Reservoir simulation. Well completion equipment - including sand-face completion, fluid control valve device, production packers, production tubing, SSSV, and frac-pack service tools - establishes or limits production during the life of the well. Limits can arise from increases in fluid velocity, hot spots at the sand face, or uneven influx that produces fluid concentration in specific areas. A simplified well completion-reservoir model was constructed using available public data and fracture dimensions to evaluate water production, fluid distribution, cross-flow, fracture conductivity, and equipment.

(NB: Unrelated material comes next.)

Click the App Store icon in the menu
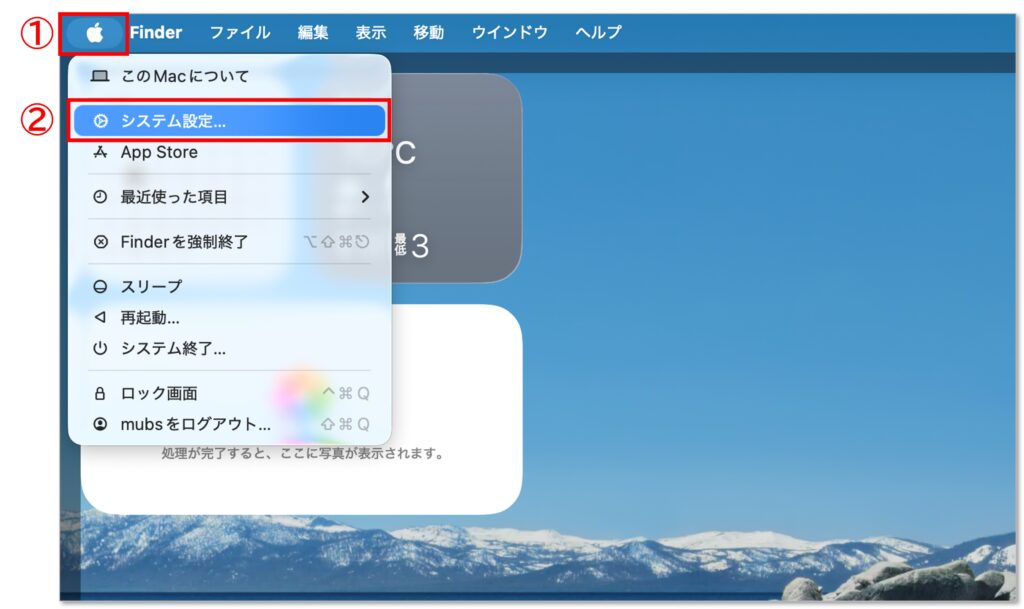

The simulation identified that only in early well life is higher liquid production achievable without exceeding the erosion limits from API RP14E, because lower fluid density shifts erosion velocity limits downward as the well ages. The downhole control valve must mitigate cross-flow and water production, while total fluid production must be reduced during higher water production so as not to exceed erosion velocity limits. Drawdown is near 3,000 psi (207 bar) for a fluid rate of 30,000 b/d (4,770 cu m/d) with 3.74-in. (9.5-cm) ID. The opportunity exists to produce natural flow with low reservoir pressure depletion. Otherwise, an ESP is needed to boost fluid to the surface. For the low bubble point reservoir and considering the drawdown expected, no asphaltene precipitation at the reservoir level will occur. Although, potential asphaltene issues near the subsea wellhead or pipeline could occur.
Additional study conclusions
- Proppant size and type impact frac-pack geometry results. The selected proppant in the Baker Hughes research was bauxite 20/40 mesh.
- The surface treatment pressure required to stimulate selected zones can be reduced by using alternative heavy frac fluid systems.
- Using larger, multi-zone inner string internal diameters reduces the number of the stages necessary to stimulate the entire formation and enables higher fracturing rates because of a significant reduction in friction pressure.
- If 27⁄8-in. (7.30-cm) tubing is used in the lower completion, the maximum potential production is 23,000 b/d (3,657 cu m/d), with a maximum drawdown of 2,441 psi (168 bar). Production is constrained by a C factor of 300.
- To produce 30,000 b/d (4,770 cu m/d) within acceptable erosion factor limits, the necessary internal diameter is 2.991 in. (7.6 cm).
- Technology and completion requirements can be assessed from flow analysis to determine if larger holes and tools are necessary.
- Currently, flow assurance results are interpreted from key fluid properties such as API, GOR, bubble pressure, fluid viscosity, and formation volumetric factors. More complete analysis is possible if more reliable PVT data, SARA analysis, and water characterization analysis is provided.